EXERCISE: Reproduce every line of the records below word for word, leaving out the pictures.

MATERIAL FOR THIS EXERCISE:
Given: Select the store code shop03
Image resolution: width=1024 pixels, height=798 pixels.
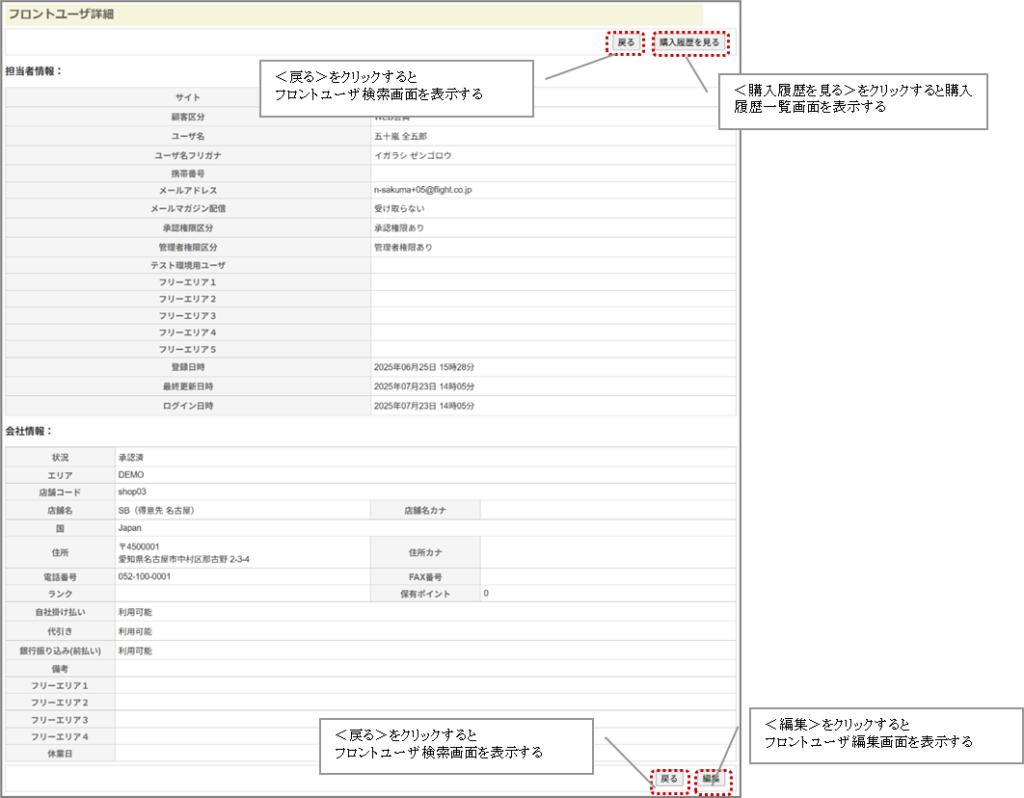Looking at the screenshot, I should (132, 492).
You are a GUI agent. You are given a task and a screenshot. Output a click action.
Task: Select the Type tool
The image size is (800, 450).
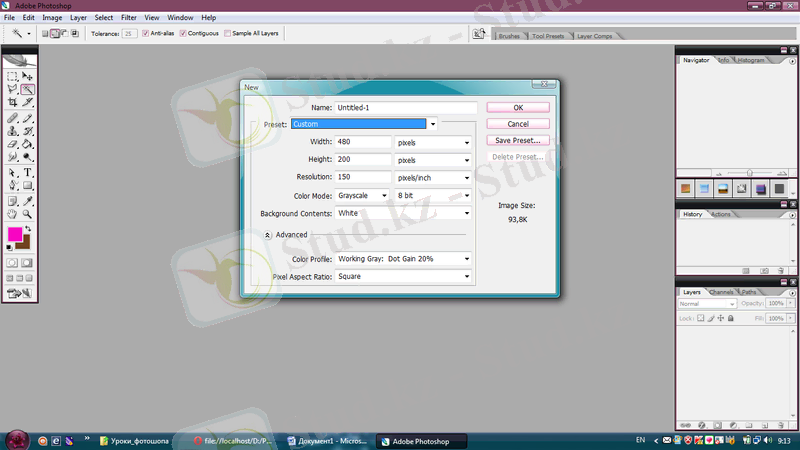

FINISHED TASK:
Given: Select the store code shop03
Image resolution: width=1024 pixels, height=798 pixels.
Looking at the screenshot, I should (132, 492).
You are a GUI agent. You are given a task and a screenshot. Output a click action.
Task: Select the Type tool
The image size is (800, 450).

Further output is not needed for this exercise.